> **Work request**:
Return each line of the data below unchanged, please.
═════ Extracted data
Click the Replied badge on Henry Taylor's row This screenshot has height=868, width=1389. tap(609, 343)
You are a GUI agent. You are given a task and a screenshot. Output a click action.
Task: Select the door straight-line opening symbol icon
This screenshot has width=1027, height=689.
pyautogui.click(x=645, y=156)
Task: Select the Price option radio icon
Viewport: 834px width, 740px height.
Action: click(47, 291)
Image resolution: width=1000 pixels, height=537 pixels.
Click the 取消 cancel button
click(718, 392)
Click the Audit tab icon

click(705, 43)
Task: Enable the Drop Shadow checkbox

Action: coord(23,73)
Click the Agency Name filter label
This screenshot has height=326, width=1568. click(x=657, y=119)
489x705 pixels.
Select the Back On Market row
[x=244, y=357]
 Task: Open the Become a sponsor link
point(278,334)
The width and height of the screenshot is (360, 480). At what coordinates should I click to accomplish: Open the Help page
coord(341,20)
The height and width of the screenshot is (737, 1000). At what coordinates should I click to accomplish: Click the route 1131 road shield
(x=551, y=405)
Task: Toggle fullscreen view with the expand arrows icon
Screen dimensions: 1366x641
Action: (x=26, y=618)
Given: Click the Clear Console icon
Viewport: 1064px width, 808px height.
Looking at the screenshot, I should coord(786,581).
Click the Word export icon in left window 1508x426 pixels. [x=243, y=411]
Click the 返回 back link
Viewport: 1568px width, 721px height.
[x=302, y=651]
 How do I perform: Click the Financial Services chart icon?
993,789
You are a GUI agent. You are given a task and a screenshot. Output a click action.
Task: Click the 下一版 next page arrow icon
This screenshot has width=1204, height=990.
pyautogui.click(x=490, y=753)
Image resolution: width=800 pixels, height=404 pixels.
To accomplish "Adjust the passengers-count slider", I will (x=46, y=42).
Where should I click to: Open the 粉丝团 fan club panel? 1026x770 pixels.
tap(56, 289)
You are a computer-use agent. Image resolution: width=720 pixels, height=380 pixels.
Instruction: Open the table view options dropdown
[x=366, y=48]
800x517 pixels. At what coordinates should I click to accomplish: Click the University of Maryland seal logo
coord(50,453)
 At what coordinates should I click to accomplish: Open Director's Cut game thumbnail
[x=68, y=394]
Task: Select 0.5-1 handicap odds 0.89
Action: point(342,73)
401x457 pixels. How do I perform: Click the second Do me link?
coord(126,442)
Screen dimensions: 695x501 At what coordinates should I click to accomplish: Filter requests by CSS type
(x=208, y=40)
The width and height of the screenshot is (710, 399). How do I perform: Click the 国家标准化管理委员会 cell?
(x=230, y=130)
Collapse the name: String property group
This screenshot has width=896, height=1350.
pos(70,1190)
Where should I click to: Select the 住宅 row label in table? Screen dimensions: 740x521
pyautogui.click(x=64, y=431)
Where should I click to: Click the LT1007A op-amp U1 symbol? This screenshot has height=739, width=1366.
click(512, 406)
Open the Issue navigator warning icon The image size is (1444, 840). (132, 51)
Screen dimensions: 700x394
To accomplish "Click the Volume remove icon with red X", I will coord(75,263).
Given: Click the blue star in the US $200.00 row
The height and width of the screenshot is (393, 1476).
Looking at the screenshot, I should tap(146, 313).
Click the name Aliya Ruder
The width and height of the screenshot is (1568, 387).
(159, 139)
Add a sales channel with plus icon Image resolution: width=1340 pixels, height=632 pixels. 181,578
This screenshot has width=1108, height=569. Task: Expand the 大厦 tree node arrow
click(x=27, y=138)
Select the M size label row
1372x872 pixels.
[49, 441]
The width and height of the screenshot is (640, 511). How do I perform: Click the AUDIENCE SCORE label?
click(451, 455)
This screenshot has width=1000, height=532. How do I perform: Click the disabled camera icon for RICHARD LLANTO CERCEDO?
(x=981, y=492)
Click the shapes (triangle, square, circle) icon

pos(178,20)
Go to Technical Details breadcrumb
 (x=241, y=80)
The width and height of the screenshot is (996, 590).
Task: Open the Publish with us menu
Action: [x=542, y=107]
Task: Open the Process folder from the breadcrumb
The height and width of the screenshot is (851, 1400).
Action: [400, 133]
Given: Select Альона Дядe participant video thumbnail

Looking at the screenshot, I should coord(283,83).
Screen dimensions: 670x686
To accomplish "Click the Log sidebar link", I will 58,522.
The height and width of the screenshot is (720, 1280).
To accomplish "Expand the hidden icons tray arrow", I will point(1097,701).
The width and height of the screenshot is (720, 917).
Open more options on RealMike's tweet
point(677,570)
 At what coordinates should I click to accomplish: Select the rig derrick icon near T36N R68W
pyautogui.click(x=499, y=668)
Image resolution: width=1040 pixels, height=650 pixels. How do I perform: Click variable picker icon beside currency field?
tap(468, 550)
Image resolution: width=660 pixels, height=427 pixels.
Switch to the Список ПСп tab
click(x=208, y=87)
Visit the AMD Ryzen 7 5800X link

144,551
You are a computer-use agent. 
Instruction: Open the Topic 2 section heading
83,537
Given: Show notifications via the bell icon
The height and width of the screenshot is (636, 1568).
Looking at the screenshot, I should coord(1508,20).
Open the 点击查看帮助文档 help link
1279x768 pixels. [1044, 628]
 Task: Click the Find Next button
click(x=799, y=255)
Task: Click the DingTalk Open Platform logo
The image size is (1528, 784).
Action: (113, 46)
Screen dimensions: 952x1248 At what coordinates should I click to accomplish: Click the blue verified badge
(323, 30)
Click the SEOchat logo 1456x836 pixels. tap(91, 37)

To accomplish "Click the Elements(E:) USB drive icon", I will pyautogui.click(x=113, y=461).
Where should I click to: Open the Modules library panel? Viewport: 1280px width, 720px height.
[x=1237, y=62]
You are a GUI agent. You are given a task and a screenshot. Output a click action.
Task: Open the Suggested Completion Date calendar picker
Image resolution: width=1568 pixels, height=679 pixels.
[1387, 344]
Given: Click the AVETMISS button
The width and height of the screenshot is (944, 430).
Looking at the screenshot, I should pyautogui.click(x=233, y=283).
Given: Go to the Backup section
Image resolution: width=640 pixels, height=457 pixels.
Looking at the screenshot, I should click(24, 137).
══════════
> **Response**:
Click the Replied badge on Henry Taylor's row This screenshot has height=868, width=1389. tap(609, 343)
You are a GUI agent. You are given a task and a screenshot. Output a click action.
Task: Select the door straight-line opening symbol icon
This screenshot has width=1027, height=689.
pyautogui.click(x=645, y=156)
Task: Select the Price option radio icon
Viewport: 834px width, 740px height.
Action: click(47, 291)
Image resolution: width=1000 pixels, height=537 pixels.
Click the 取消 cancel button
click(718, 392)
Click the Audit tab icon

click(705, 43)
Task: Enable the Drop Shadow checkbox

Action: coord(23,73)
Click the Agency Name filter label
This screenshot has height=326, width=1568. click(x=657, y=119)
489x705 pixels.
Select the Back On Market row
[x=244, y=357]
 Task: Open the Become a sponsor link
point(278,334)
The width and height of the screenshot is (360, 480). At what coordinates should I click to accomplish: Open the Help page
coord(341,20)
The height and width of the screenshot is (737, 1000). At what coordinates should I click to accomplish: Click the route 1131 road shield
(x=551, y=405)
Task: Toggle fullscreen view with the expand arrows icon
Screen dimensions: 1366x641
Action: (x=26, y=618)
Given: Click the Clear Console icon
Viewport: 1064px width, 808px height.
Looking at the screenshot, I should coord(786,581).
Click the Word export icon in left window 1508x426 pixels. [x=243, y=411]
Click the 返回 back link
Viewport: 1568px width, 721px height.
[x=302, y=651]
 How do I perform: Click the Financial Services chart icon?
993,789
You are a GUI agent. You are given a task and a screenshot. Output a click action.
Task: Click the 下一版 next page arrow icon
This screenshot has width=1204, height=990.
pyautogui.click(x=490, y=753)
Image resolution: width=800 pixels, height=404 pixels.
To accomplish "Adjust the passengers-count slider", I will (x=46, y=42).
Where should I click to: Open the 粉丝团 fan club panel? 1026x770 pixels.
tap(56, 289)
You are a computer-use agent. Image resolution: width=720 pixels, height=380 pixels.
Instruction: Open the table view options dropdown
[x=366, y=48]
800x517 pixels. At what coordinates should I click to accomplish: Click the University of Maryland seal logo
coord(50,453)
 At what coordinates should I click to accomplish: Open Director's Cut game thumbnail
[x=68, y=394]
Task: Select 0.5-1 handicap odds 0.89
Action: point(342,73)
401x457 pixels. How do I perform: Click the second Do me link?
coord(126,442)
Screen dimensions: 695x501 At what coordinates should I click to accomplish: Filter requests by CSS type
(x=208, y=40)
The width and height of the screenshot is (710, 399). How do I perform: Click the 国家标准化管理委员会 cell?
(x=230, y=130)
Collapse the name: String property group
This screenshot has width=896, height=1350.
pos(70,1190)
Where should I click to: Select the 住宅 row label in table? Screen dimensions: 740x521
pyautogui.click(x=64, y=431)
Where should I click to: Click the LT1007A op-amp U1 symbol? This screenshot has height=739, width=1366.
click(512, 406)
Open the Issue navigator warning icon The image size is (1444, 840). (132, 51)
Screen dimensions: 700x394
To accomplish "Click the Volume remove icon with red X", I will coord(75,263).
Given: Click the blue star in the US $200.00 row
The height and width of the screenshot is (393, 1476).
Looking at the screenshot, I should tap(146, 313).
Click the name Aliya Ruder
The width and height of the screenshot is (1568, 387).
(159, 139)
Add a sales channel with plus icon Image resolution: width=1340 pixels, height=632 pixels. 181,578
This screenshot has width=1108, height=569. Task: Expand the 大厦 tree node arrow
click(x=27, y=138)
Select the M size label row
1372x872 pixels.
[49, 441]
The width and height of the screenshot is (640, 511). How do I perform: Click the AUDIENCE SCORE label?
click(451, 455)
This screenshot has width=1000, height=532. How do I perform: Click the disabled camera icon for RICHARD LLANTO CERCEDO?
(x=981, y=492)
Click the shapes (triangle, square, circle) icon

pos(178,20)
Go to Technical Details breadcrumb
 (x=241, y=80)
The width and height of the screenshot is (996, 590).
Task: Open the Publish with us menu
Action: [x=542, y=107]
Task: Open the Process folder from the breadcrumb
The height and width of the screenshot is (851, 1400).
Action: [400, 133]
Given: Select Альона Дядe participant video thumbnail

Looking at the screenshot, I should coord(283,83).
Screen dimensions: 670x686
To accomplish "Click the Log sidebar link", I will 58,522.
The height and width of the screenshot is (720, 1280).
To accomplish "Expand the hidden icons tray arrow", I will point(1097,701).
The width and height of the screenshot is (720, 917).
Open more options on RealMike's tweet
point(677,570)
 At what coordinates should I click to accomplish: Select the rig derrick icon near T36N R68W
pyautogui.click(x=499, y=668)
Image resolution: width=1040 pixels, height=650 pixels. How do I perform: Click variable picker icon beside currency field?
tap(468, 550)
Image resolution: width=660 pixels, height=427 pixels.
Switch to the Список ПСп tab
click(x=208, y=87)
Visit the AMD Ryzen 7 5800X link

144,551
You are a computer-use agent. 
Instruction: Open the Topic 2 section heading
83,537
Given: Show notifications via the bell icon
The height and width of the screenshot is (636, 1568).
Looking at the screenshot, I should coord(1508,20).
Open the 点击查看帮助文档 help link
1279x768 pixels. [1044, 628]
 Task: Click the Find Next button
click(x=799, y=255)
Task: Click the DingTalk Open Platform logo
The image size is (1528, 784).
Action: (113, 46)
Screen dimensions: 952x1248 At what coordinates should I click to accomplish: Click the blue verified badge
(323, 30)
Click the SEOchat logo 1456x836 pixels. tap(91, 37)

To accomplish "Click the Elements(E:) USB drive icon", I will pyautogui.click(x=113, y=461).
Where should I click to: Open the Modules library panel? Viewport: 1280px width, 720px height.
[x=1237, y=62]
You are a GUI agent. You are given a task and a screenshot. Output a click action.
Task: Open the Suggested Completion Date calendar picker
Image resolution: width=1568 pixels, height=679 pixels.
[1387, 344]
Given: Click the AVETMISS button
The width and height of the screenshot is (944, 430).
Looking at the screenshot, I should pyautogui.click(x=233, y=283).
Given: Go to the Backup section
Image resolution: width=640 pixels, height=457 pixels.
Looking at the screenshot, I should click(24, 137).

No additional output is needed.